Grußwort von Dr. Ulrich Möller

  • Maike Schröder sicherte Oberkirchenrat Dr. Ulrich Möller, als der theologische Ortsdezernent des Wittgensteiner Kirchenkreises in der Mittagspause der Kreissynode 18 Meter hoch in eine Fichte des Abenteuerdorfes in Wemlighausen kletterte.

Auch wenn bei der großen, feierlichen Eröffnung des Abenteuerdorfs Wittgenstein eine knappe Woche vorher die Evangelische Kirche von Westfalen (EKvW) noch fehlte, so machte Oberkirchenrat Dr. Ulrich Möller das am Mittwoch bei der Kreissynode in Wemlighausen wett. Der theologische Ortsdezernent des Wittgensteiner Kirchenkreises freute sich in seinem Grußwort über den mutigen Umbau des ehemaligen Freizeitzentrums. Es sei so ein „Ort neuer Hoffnung“. Gerade in Zeiten schwieriger finanzieller Fragen sei es wichtig, sich zu vergegenwärtigen, dass Kirche keine Institution zum Selbsterhalt sei. Christen seien herausgerufen durch Gottes Wort, ihre Füße auf einen weiten Raum zu stellen, das entsprechende Psalmwort ist das Leitmotiv der Wemlighäuser Einrichtung. Ulrich Möller freute sich dabei auch über das große ehrenamtliche Engagement, das den Umbau erst möglich machte. Das umgebaute Abenteuerdorf sei ein Symbol für die Kraft im Wittgensteiner Kirchenkreis und seiner Gemeinden, wo man sich in finanziell schwierigen Zeiten nicht einmauere, sondern aufbreche.

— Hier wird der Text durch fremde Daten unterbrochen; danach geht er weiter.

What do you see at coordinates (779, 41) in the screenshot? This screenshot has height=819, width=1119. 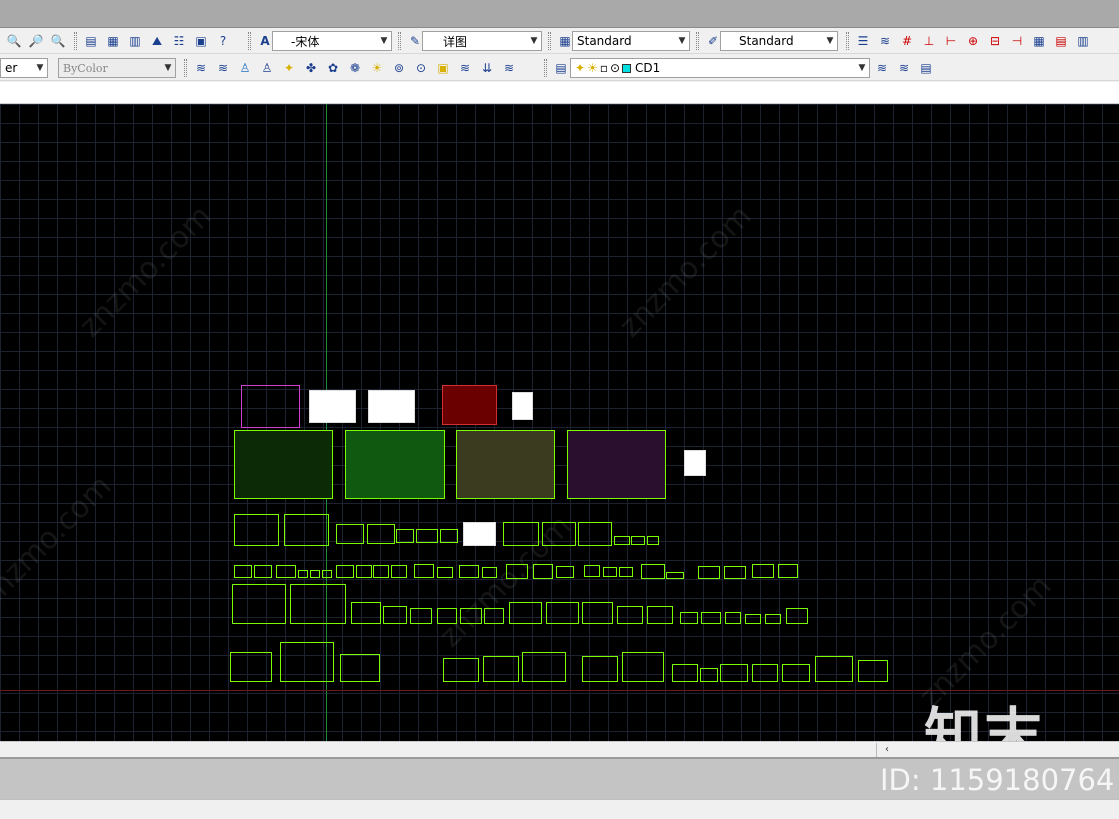 I see `multileader-style-combo: Standard ▼` at bounding box center [779, 41].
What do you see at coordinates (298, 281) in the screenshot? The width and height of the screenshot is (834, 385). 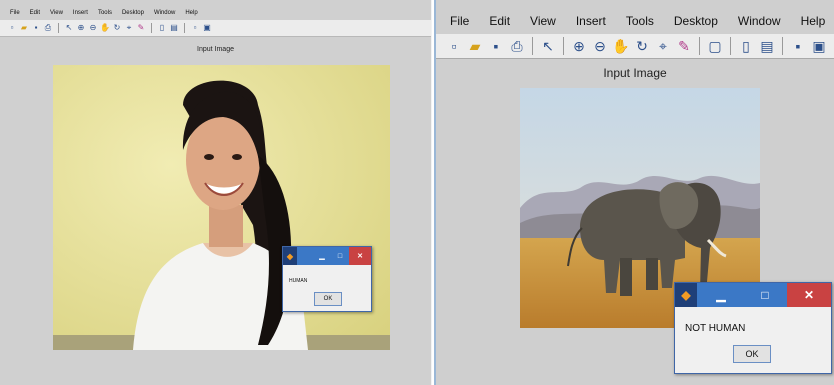 I see `dialog-message: HUMAN` at bounding box center [298, 281].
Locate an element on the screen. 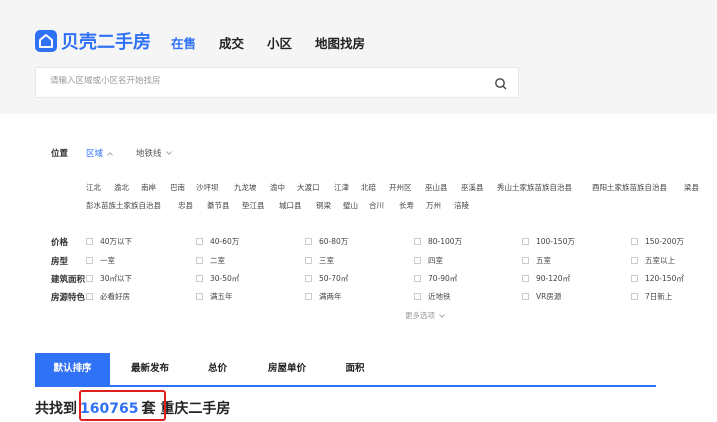 This screenshot has height=422, width=717. filter-option: 40-60万 is located at coordinates (218, 242).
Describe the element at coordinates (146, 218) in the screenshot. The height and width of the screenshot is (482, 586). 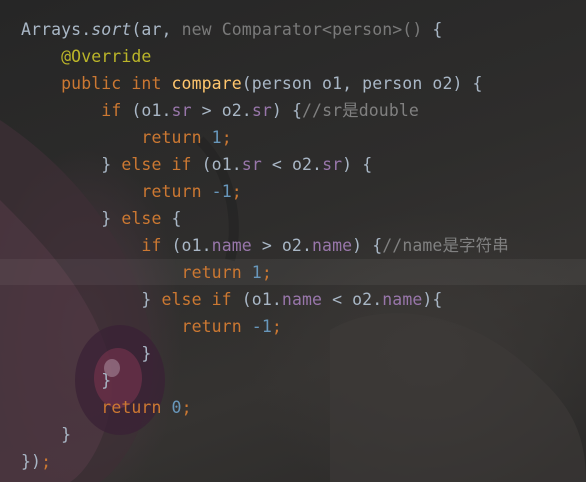
I see `code-token: else` at that location.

Lob gab es aus Bielefeld zudem für Wittgensteins Superintendenten Stefan Berk, der seit Jahresanfang Vorsitzender des Ständigen EKvW-Ausschusses für Weltmission, Ökumene und kirchliche Weltverantwortung ist. Auch im landeskirchlichen UCC-Unterausschuss, der sich um die Westfälische Kirchengemeinschaft mit der amerikanischen United Church of Christ (UCC) kümmert, arbeitet Stefan Berk schon lange mit. Bereits seit Jahrzehnten hat der Wittgensteiner Kirchenkreis sein Jugend-Austauschprogramm „Young Ambassadors“ - auf Deutsch: Junge Botschafter - mit der UCC in Indiana und Kentucky. Das sei ein Leuchtturm in der EKvW, so Ulrich Möller, inzwischen versuchten andere Kirchenkreise, das Erfolgsprojekt nachzumachen. Für den Bielefelder ein deutlicher Hinweis, dass Wittgenstein kein enger Ort sei, an dem man aus den Tälern nicht über die Berge gucke. Im Gegenteil: Man wandere hier auf die Bergeshöhen und schaue über den eigenen Tellerrand hinaus.

Davon inspiriert gab es für den Oberkirchenrat in der Mittagspause der Wittgensteiner Kreissynode eine erlebnispädagogische Einheit mit Maike Schröder, der kommissarischen Geschäftsführerin des Abenteuerdorfs. Sie sicherte Ulrich Möller, als er 18 Meter hoch in eine der Fichten im Abenteuerdorf Wittgenstein kletterte.